Saved data entries
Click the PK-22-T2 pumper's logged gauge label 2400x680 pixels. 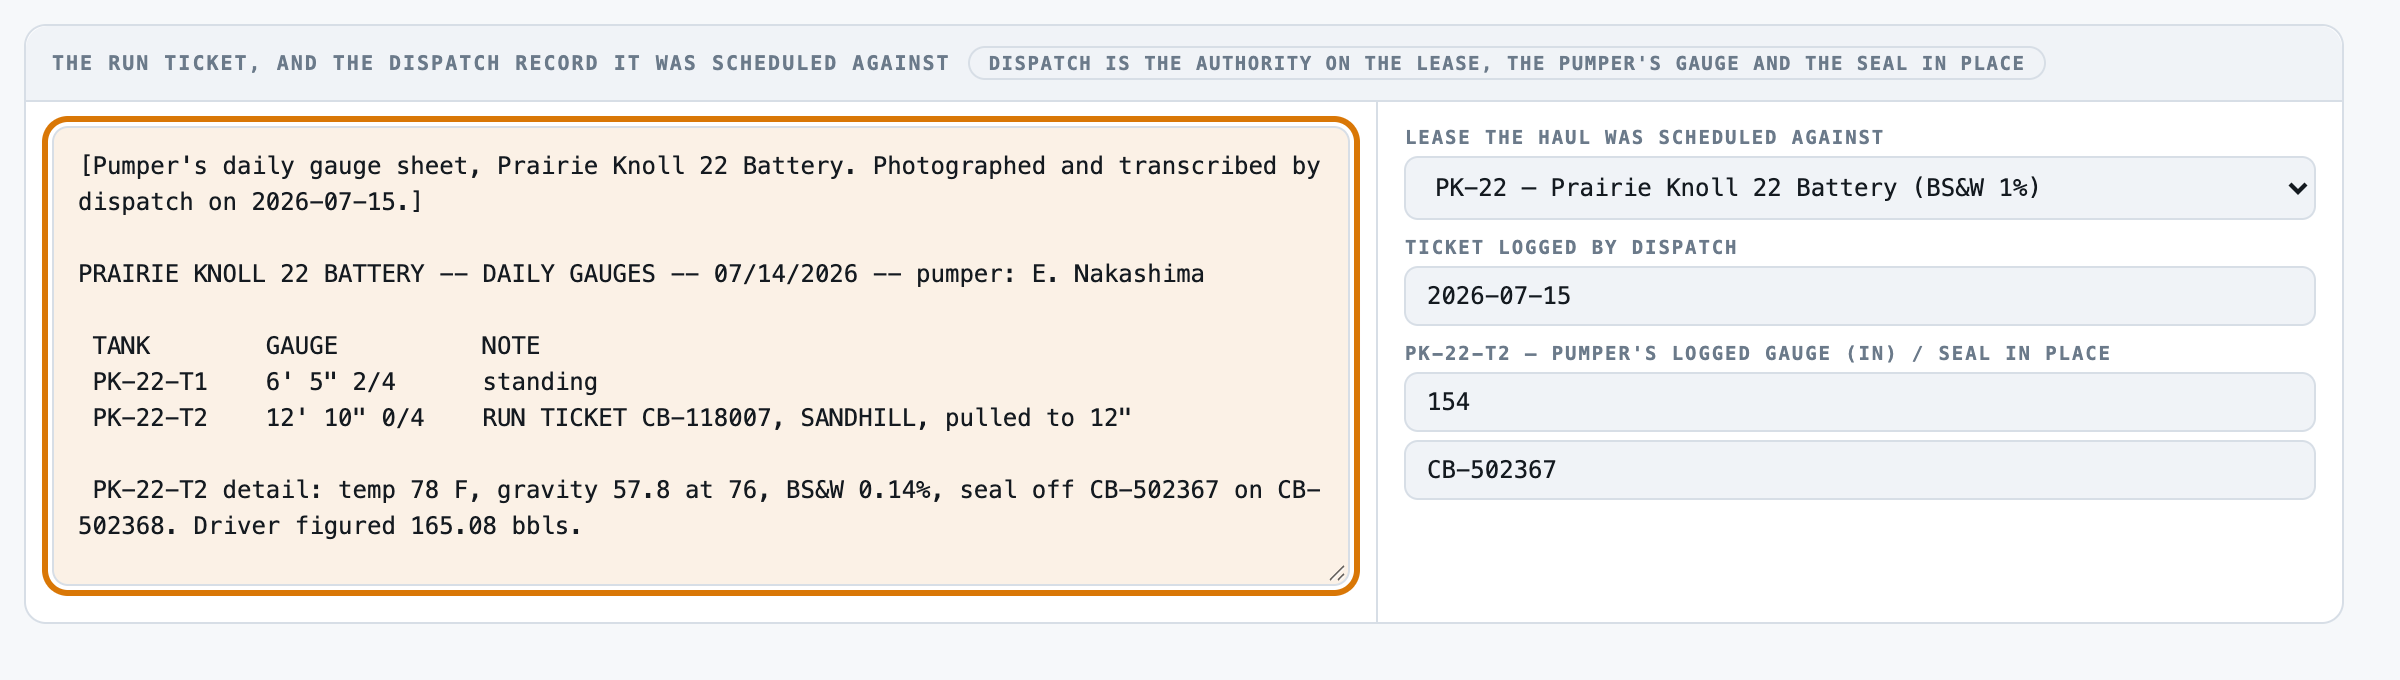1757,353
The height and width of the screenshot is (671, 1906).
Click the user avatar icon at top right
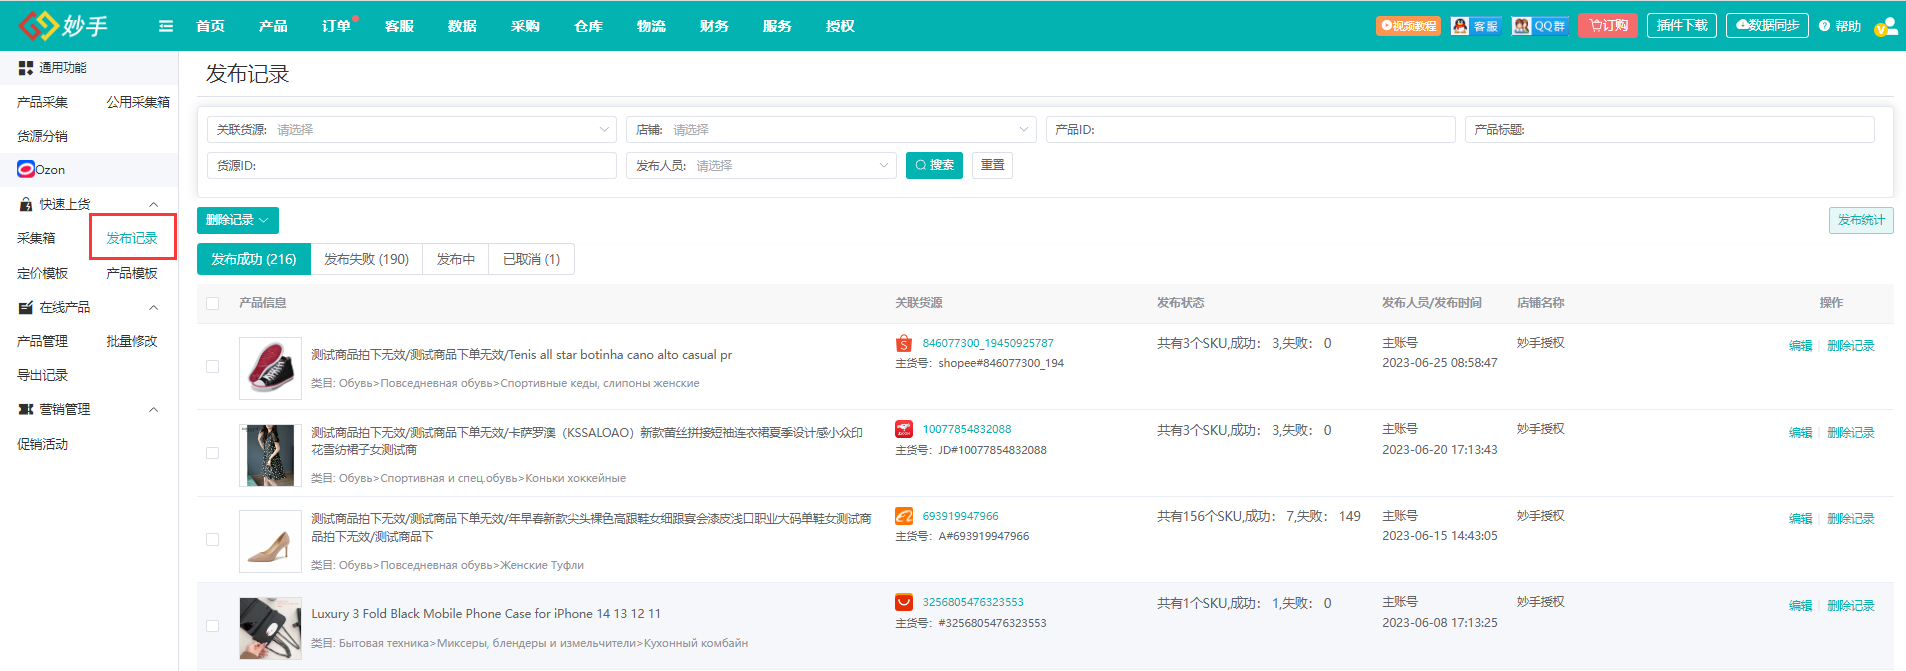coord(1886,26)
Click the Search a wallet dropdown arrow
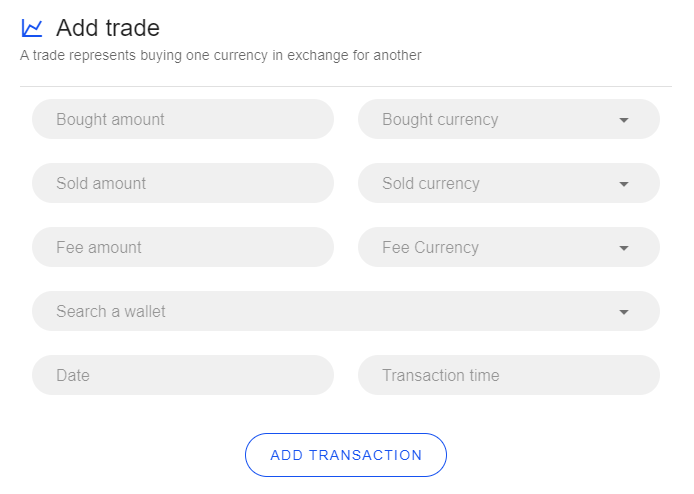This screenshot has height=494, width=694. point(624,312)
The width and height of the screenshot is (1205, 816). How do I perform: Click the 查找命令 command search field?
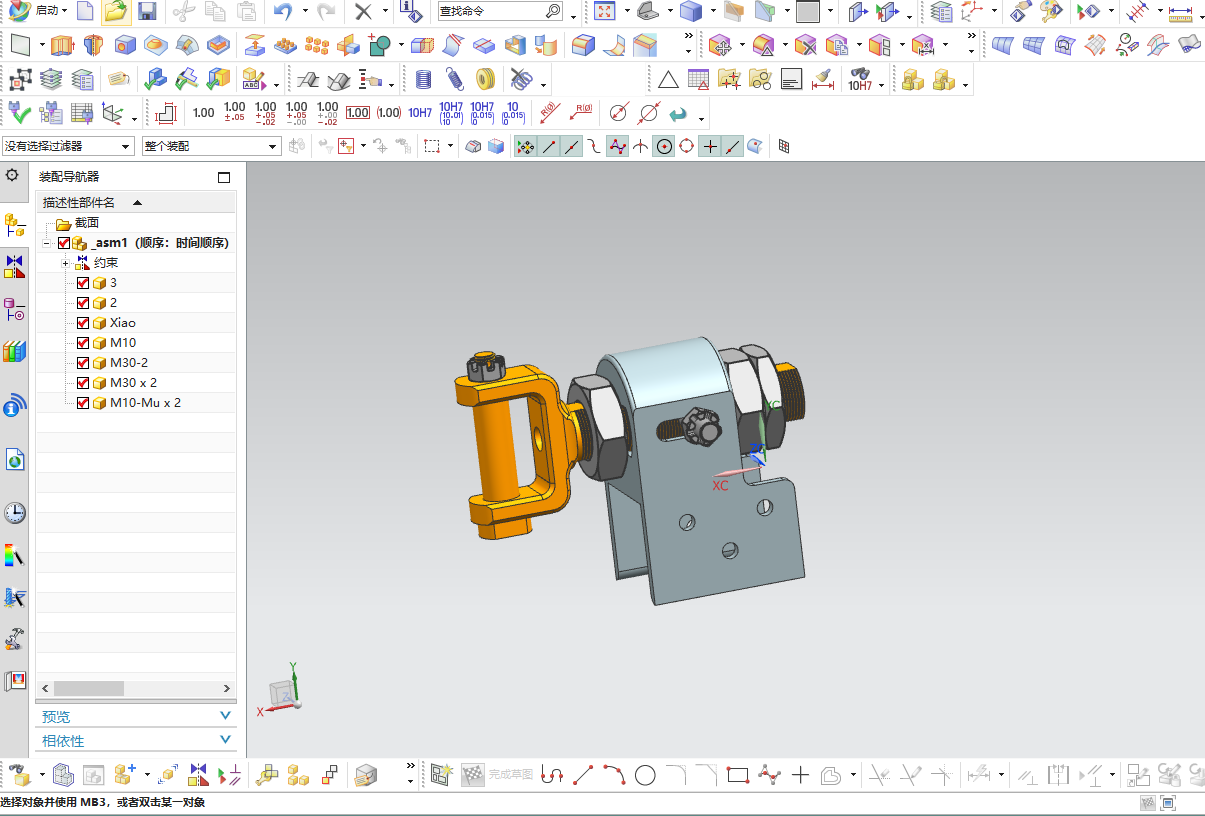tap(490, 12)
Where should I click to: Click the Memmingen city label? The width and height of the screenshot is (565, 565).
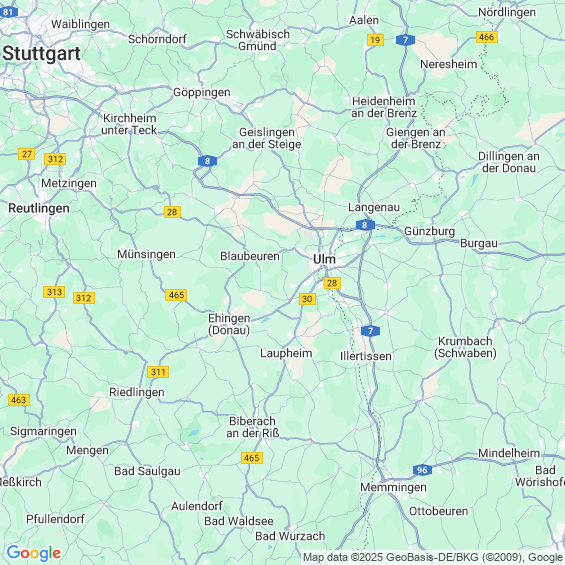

__What to do__
Skip the pictures. Return exactly the lines from the one containing "The width and height of the screenshot is (1205, 816)." through the end of the data above, both included, and nothing besides.

__Output__
The width and height of the screenshot is (1205, 816). How do I perform: Click the 查找命令 command search field?
tap(490, 12)
Where should I click to: Click the Memmingen city label? The width and height of the screenshot is (565, 565).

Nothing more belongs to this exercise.